Lubricants major Shell on Monday said it is installing solar photovoltaic panels on the roofs of seven of its plants in India, China, Italy, Singapore and Switzerland, which would generate 7,500 MWh of power annually.

The panels can result in the avoidance of greenhouse gas emissions of about 4,500 tonne on a CO2-equivalent basis per year, equivalent to taking about 2,600 cars off the road for one year, a statement by the company said.

Combined, they are expected to generate over 7,500 megawatt hours (MWh) of electricity a year, it added.

In India, it said, the panels will be installed at the company’s lubricants plant in Taloja, Maharashtra.

Shell will work with Cleantech Solar for the installation of about 1,700 panels, which is expected to generate 683 MWh of electricity annually, and can result in the avoidance of 500 tonne of annual GHG emissions.
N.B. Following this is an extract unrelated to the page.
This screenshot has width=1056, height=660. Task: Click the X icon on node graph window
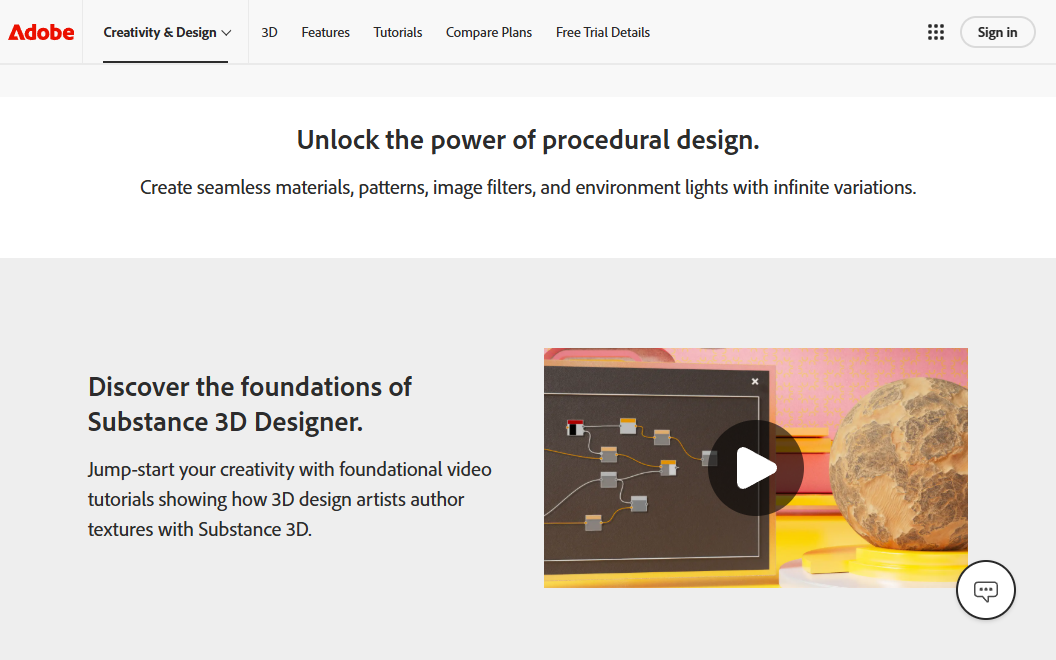click(x=755, y=381)
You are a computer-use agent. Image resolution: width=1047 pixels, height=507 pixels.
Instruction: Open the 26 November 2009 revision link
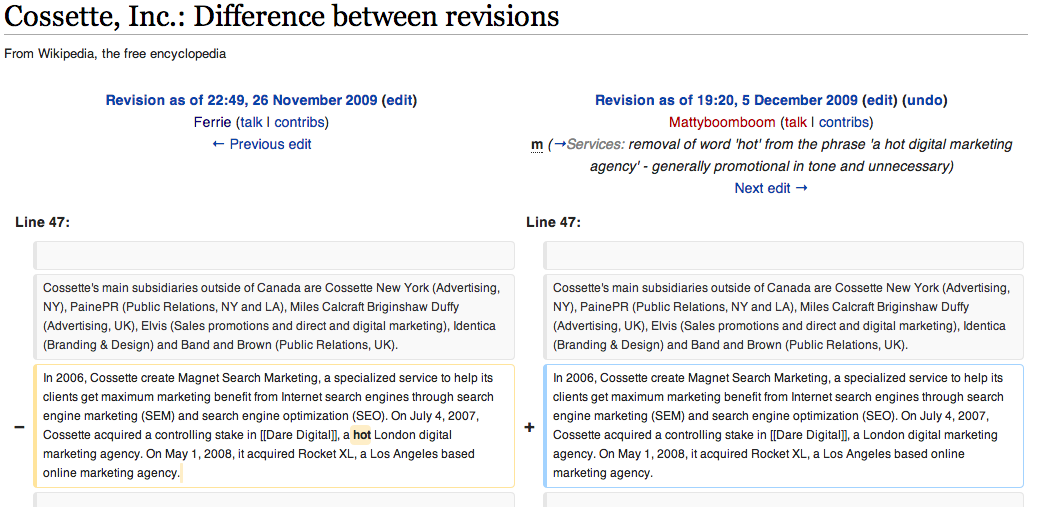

As for the funding model for the Taloja solar panels, Shell has signed a subsidy-free purchase power agreement with Cleantech Solar. As part of the agreement, Cleantech Solar will design, build, finance, own, operate, and maintain the solar facility for the Taloja plant in India.
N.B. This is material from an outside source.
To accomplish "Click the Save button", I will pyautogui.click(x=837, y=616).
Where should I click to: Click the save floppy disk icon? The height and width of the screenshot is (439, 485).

Shell acquired a 49 per cent equity stake in Cleantech Solar, a developer, owner, and operator of commercial and industrial solar energy systems in Southeast Asia and India.
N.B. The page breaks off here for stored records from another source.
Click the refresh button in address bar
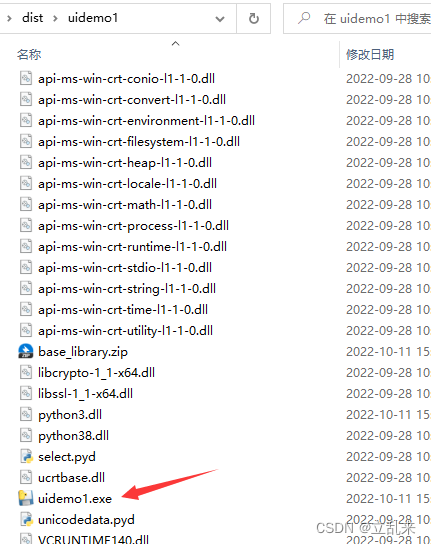 coord(254,18)
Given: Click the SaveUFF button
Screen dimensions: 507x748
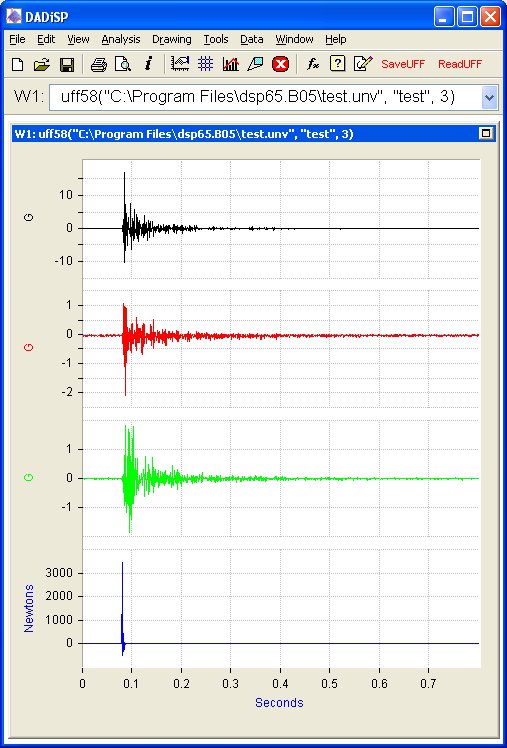Looking at the screenshot, I should pyautogui.click(x=403, y=64).
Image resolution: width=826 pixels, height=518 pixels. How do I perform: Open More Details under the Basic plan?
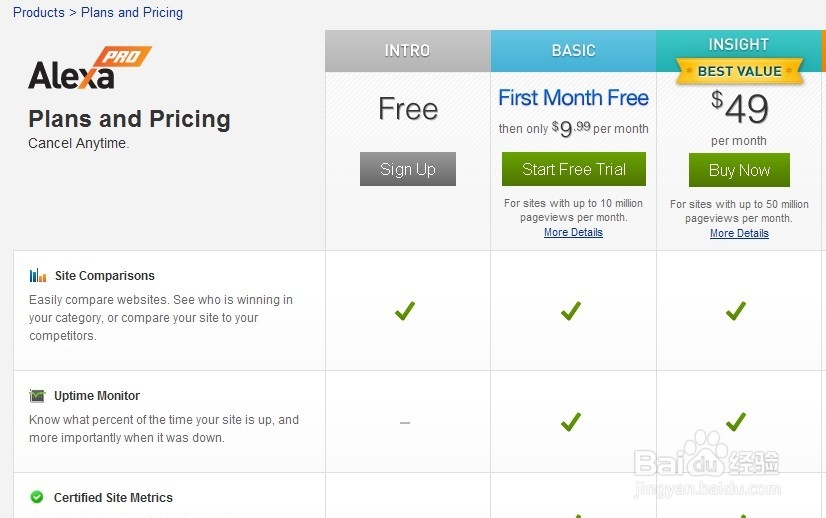click(573, 233)
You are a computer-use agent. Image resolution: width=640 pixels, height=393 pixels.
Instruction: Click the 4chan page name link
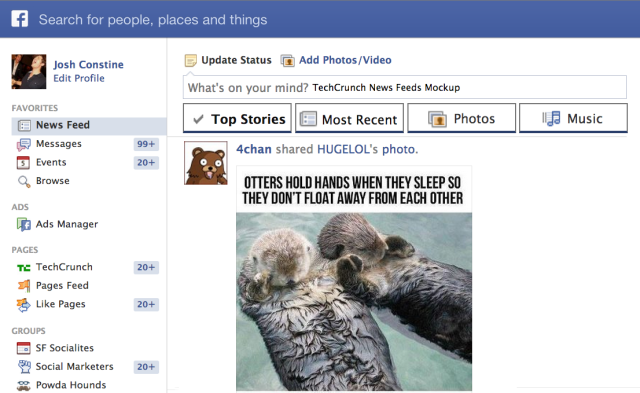[253, 149]
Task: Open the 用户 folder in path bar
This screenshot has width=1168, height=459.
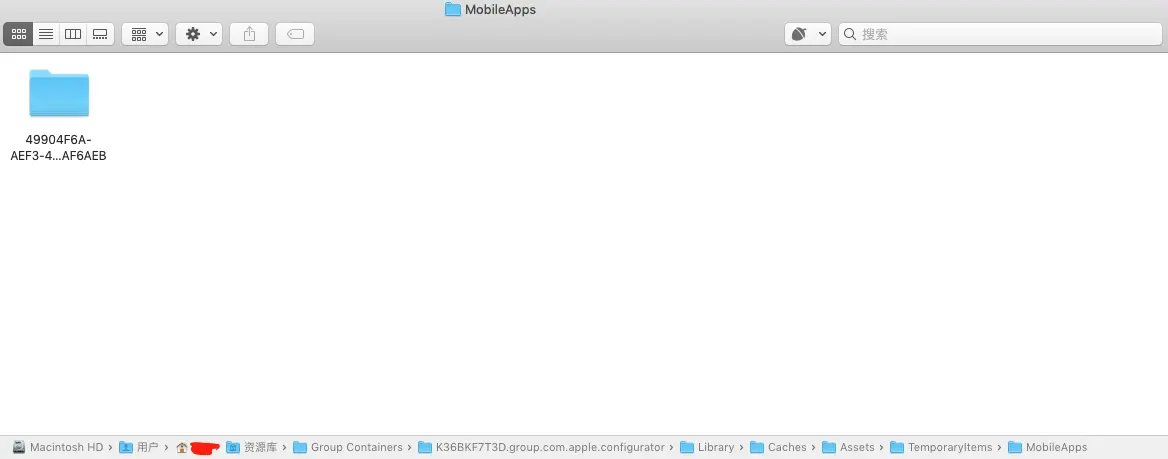Action: click(139, 447)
“Using solar energy to help power our lubricant plants enables us to reduce the carbon intensity in our lubricants supply chain,” said Richard Jory, Shell’s vice-president, Lubricants Supply Chain.

Jory further said, “Every industry has to do its part in developing cleaner ways of working and this is part of our commitment to run a safe, efficient, responsible and profitable business.”

The solar energy generated will be used to help power operations at these lubricant plants, lowering operating costs in the long run and reducing reliance on the grid. All panels will be installed by the end of 2019. Shell is looking to expand the use of solar panels in other lubricant plants around the world.

Other examples of Shell’s work to make its lubricants business less carbon-intensive include improving the energy efficiency of its lubricant plants, and working to reduce, reuse and recycle packaging across the lubricant supply chain, it added.